Consigna 1 -> Según el comunicado de APOS, ¿qué día ocurrieron los hechos en la puerta del edificio central?
Consigna 2 -> Escribe lo que sigue en el comunicado de APOS sobre los hechos del 15 de septiembre, empezando después de su última oración.

Ante los hechos de público conocimiento ocurridos el jueves 15 de septiembre en la puerta del edificio central de la administración provincial de obra social, nos vemos en la obligación de relatar la veracidad de los hechos en su totalidad, ya que lo que algunos medios se empeñaron en mostrar no es más que un sesgo malintencionado de la situación en la que expusieron a un ser humano en su máximo estado de vulnerabilidad.

Desde APOS no expondremos imagen o nombre del afiliado en cuestión, ya que somos respetuosos del cuadro de salud que atraviesa y de su familia, quienes también se ven afectados por la exposición innecesaria de un ser querido.

APOS cuenta con un marco legal respaldatorio y sus normas operativas al momento de responder las solicitudes de sus afiliados y afiliadas, y en todo momento nuestras actuaciones estuvieron sujetas a las mismas.

Los datos ->
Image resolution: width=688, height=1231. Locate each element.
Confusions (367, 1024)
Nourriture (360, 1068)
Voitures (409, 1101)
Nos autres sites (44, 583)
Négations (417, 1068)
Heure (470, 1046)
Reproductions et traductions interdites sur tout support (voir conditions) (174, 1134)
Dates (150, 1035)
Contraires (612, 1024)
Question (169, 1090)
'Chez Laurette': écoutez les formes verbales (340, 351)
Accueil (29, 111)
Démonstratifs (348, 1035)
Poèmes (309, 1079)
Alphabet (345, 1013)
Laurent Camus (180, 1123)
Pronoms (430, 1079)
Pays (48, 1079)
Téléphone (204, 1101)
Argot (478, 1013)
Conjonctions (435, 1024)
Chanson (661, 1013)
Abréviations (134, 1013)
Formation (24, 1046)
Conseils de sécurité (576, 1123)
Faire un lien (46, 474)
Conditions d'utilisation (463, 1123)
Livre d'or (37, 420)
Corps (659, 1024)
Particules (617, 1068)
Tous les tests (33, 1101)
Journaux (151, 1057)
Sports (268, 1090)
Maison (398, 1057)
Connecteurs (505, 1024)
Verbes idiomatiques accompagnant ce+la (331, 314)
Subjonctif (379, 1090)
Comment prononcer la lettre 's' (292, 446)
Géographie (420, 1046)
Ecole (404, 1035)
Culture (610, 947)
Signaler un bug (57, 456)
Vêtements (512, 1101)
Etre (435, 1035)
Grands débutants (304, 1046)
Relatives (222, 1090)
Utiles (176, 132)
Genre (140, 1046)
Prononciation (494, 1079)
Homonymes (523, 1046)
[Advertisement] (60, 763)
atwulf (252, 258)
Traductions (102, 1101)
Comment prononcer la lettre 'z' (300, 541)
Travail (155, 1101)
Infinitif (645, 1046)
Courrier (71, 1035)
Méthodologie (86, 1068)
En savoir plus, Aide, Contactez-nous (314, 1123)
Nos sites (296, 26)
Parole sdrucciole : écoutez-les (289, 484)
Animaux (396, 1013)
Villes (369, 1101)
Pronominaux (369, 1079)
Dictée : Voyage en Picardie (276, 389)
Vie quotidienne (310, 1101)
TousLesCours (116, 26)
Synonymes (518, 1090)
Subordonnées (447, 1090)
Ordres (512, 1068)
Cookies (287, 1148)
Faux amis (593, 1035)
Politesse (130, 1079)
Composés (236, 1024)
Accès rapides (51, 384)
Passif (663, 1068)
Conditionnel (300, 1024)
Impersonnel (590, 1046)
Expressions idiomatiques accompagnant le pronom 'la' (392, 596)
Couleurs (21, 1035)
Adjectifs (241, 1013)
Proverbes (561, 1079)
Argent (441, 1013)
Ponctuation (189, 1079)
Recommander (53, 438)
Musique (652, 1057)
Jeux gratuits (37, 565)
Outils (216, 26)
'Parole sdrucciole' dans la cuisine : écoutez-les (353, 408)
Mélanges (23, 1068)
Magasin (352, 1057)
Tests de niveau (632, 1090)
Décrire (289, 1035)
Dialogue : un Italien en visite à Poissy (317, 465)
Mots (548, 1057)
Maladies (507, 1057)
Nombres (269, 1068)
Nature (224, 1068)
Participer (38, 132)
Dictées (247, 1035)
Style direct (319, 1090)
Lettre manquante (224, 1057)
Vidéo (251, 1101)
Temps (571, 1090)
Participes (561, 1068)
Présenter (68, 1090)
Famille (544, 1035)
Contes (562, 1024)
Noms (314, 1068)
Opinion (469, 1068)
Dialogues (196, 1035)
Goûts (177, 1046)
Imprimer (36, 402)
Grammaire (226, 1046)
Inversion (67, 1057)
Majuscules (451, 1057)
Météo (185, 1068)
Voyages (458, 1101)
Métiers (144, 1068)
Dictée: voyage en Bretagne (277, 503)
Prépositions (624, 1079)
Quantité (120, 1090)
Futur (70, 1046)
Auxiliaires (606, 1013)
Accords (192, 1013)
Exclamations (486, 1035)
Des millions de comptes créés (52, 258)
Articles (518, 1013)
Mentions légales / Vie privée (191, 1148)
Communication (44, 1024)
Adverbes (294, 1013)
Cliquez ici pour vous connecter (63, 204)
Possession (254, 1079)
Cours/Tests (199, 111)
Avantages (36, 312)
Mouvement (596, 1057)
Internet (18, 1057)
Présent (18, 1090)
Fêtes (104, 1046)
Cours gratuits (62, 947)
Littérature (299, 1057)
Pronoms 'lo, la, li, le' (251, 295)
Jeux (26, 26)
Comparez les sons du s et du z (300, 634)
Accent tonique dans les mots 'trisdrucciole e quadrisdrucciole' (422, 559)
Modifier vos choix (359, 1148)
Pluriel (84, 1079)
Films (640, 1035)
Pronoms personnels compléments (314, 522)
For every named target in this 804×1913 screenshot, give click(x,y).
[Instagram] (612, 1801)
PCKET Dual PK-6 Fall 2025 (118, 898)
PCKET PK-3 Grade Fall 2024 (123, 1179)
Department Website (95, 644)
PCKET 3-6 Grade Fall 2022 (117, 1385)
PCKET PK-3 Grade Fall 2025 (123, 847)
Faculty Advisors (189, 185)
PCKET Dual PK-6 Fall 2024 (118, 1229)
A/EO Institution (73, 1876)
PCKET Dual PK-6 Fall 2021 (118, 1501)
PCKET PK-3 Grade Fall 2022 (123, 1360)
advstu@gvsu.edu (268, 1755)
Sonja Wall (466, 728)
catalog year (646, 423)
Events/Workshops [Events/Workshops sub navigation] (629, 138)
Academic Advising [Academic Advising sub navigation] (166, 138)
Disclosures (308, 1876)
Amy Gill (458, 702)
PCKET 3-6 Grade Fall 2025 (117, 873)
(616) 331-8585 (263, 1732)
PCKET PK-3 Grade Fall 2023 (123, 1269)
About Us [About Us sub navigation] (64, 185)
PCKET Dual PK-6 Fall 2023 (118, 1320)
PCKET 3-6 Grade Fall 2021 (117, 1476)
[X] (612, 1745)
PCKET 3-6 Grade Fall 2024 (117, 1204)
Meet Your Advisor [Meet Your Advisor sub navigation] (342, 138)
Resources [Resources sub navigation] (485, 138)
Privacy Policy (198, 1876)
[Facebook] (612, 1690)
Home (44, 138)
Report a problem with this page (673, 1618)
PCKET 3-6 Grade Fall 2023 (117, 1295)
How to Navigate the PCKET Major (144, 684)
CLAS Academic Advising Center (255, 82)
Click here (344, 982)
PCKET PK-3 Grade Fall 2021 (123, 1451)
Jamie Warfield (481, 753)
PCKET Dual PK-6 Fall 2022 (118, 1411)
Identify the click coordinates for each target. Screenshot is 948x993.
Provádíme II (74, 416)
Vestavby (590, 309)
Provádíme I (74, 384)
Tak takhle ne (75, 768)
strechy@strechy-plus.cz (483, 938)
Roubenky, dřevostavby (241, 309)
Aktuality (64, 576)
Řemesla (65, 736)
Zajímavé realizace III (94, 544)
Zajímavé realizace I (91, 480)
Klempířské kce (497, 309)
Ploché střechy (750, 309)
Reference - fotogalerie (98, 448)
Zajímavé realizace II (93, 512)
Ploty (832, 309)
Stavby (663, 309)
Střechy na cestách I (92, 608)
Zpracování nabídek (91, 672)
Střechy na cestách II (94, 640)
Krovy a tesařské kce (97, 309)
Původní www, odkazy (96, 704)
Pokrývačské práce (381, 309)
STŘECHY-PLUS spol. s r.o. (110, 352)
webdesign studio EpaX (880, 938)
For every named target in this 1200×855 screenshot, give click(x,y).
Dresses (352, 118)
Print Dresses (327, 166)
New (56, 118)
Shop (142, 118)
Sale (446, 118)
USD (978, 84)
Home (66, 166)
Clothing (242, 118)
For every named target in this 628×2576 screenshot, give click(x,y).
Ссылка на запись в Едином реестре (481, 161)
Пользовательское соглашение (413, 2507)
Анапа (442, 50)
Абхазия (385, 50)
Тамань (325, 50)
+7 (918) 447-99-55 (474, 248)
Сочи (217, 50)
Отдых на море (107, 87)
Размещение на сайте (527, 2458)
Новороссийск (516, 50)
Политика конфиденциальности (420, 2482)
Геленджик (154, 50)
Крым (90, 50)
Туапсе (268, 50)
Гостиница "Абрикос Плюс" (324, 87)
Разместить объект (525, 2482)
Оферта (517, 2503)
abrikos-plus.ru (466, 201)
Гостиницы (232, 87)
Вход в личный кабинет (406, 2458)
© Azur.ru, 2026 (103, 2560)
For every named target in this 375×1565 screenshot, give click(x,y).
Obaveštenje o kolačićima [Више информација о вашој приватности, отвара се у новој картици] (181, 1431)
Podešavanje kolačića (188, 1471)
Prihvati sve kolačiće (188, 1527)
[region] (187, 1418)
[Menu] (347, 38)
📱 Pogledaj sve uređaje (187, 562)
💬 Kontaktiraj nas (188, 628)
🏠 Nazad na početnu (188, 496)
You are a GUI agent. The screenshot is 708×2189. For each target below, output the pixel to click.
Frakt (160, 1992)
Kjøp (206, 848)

Espacio de respuesta 1 -> El jueves 15 de septiembre.

Espacio de respuesta 2 ->
El sr. Afiliado de 56 años, con diagnóstico de ACV de larga data, según informes ofrecidos por profesionales tratantes, a nivel motriz presenta una hemiparecia derecha, espasticidad en cuanto a su tono muscular y limitaciones en sus rangos de movimiento activo. En su miembro superior izquierdo conserva rangos de movimiento y fuerza muscular.

Nos vemos, una vez más, en la obligación de aclarar que se trata de una obra social provincial, por lo que la cobertura de sus beneficios se circunscribe a la provincia de La Rioja. Asimismo, y teniendo en cuenta las limitaciones en situaciones de alta complejidad con las que contamos, se prevén derivaciones a Córdoba o Buenos Aires solo en casos que no puedan ser resueltos en el territorio provincial.

A pesar de esto, también se aplica un criterio humanístico al momento de proceder con casos como este, razón por la cual aprobamos la derivación de su caso a una importante clínica cordobesa, en la que permaneció internado por 3 meses, y desde donde nos informaron que no era necesaria su internación y que su tratamiento debía ser ambulatorio.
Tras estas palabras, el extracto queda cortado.